Selected text>
Friday, March 14, 2014


 I'm participating in Slice of Life at Two Writing Teachers.
And it's Poetry Friday at Rogue Anthropologist.
So I'm double dipping.
And I don't think it's done, but it's the best I can do for now.

We've been doing state tests all week. As a literacy coach, I often administer makeup tests. This week I've worked with kids who are just coming back from illnesses, who have missed school for funerals, who couldn't test with their class for behavioral reasons.

Whenever I have to give these tests, I'm struck by our world's measures of proficiency. I teach kids who live in abject poverty, who fear daily that parents will be deported, who have really, really hard home situations, and yet these kids still smile and persevere and find hope and joy. And yet there success is measured by tests that often label them as partially proficient or unsatisfactory. And we as teachers, who wade daily into this fray, are told, again and again, that our efforts are less than adequate.

As I work with these kids,  and with an amazing, giving, deeply caring group of colleagues, I can't help but measure whether we, as a society, truly have any grasp of what really matters. That's where this draft comes from.


Sparkling brown-eyed 
happily assisting the secretary
counts notices with a rubber-tipped finger
we eat lunch together
and I choke on my turkey sandwich
when she tells me
she would have been here yesterday
except she threw up in the car
on the way to school 
and her mom made her go back home.

Task to carry out> Quote word for word the part of the blog post above that begins with the words containing "I'm participating in" and ends with "for behavioral reasons.".

Available data>
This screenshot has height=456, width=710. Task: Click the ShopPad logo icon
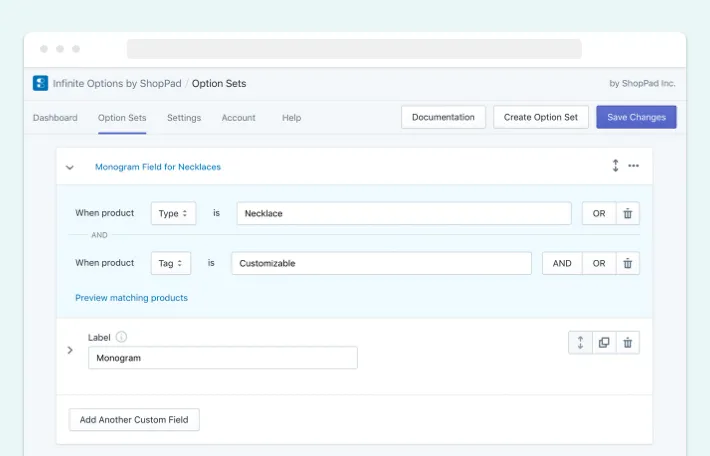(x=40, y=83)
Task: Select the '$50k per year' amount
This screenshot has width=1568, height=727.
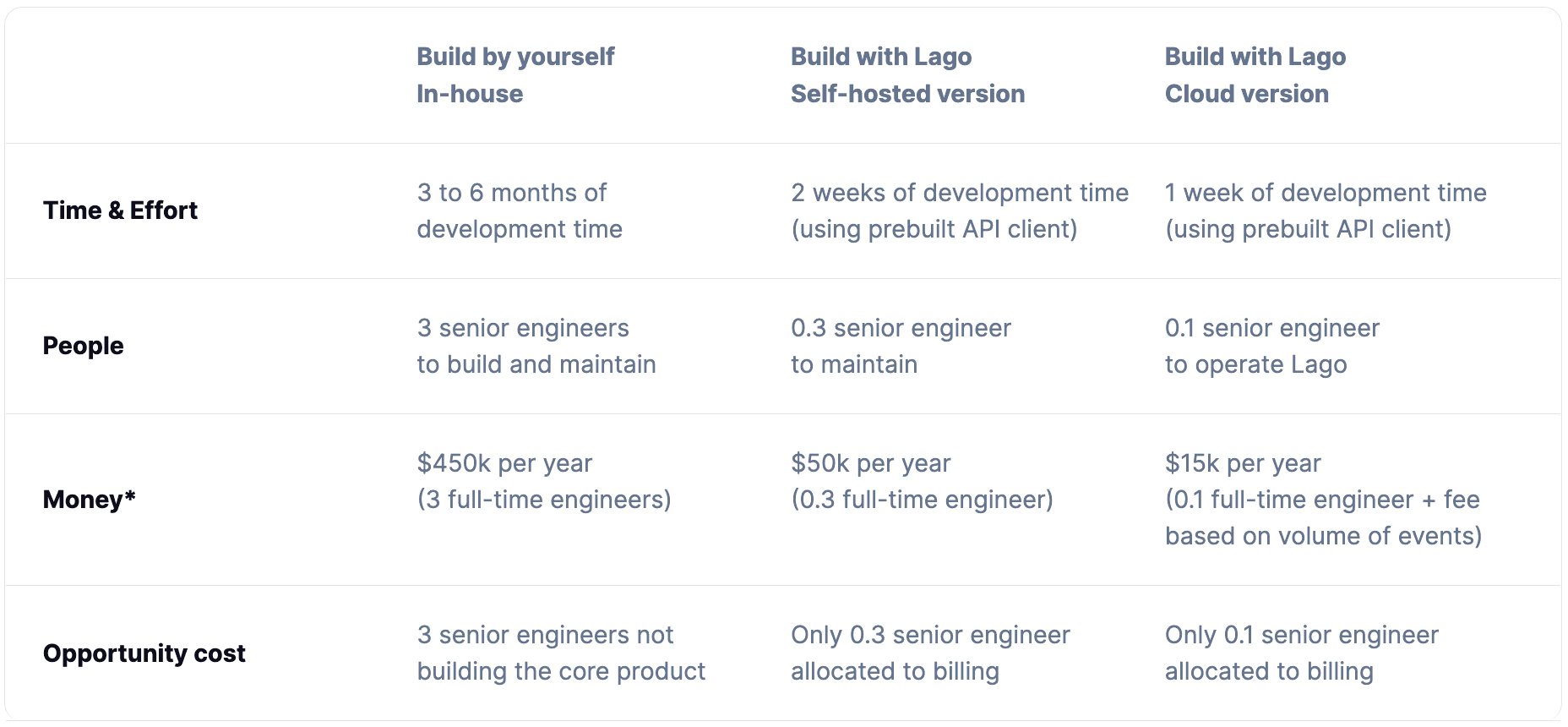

Reply>
I'm participating in Slice of Life at Two Writing Teachers.
And it's Poetry Friday at Rogue Anthropologist.
So I'm double dipping.
And I don't think it's done, but it's the best I can do for now.

We've been doing state tests all week. As a literacy coach, I often administer makeup tests. This week I've worked with kids who are just coming back from illnesses, who have missed school for funerals, who couldn't test with their class for behavioral reasons.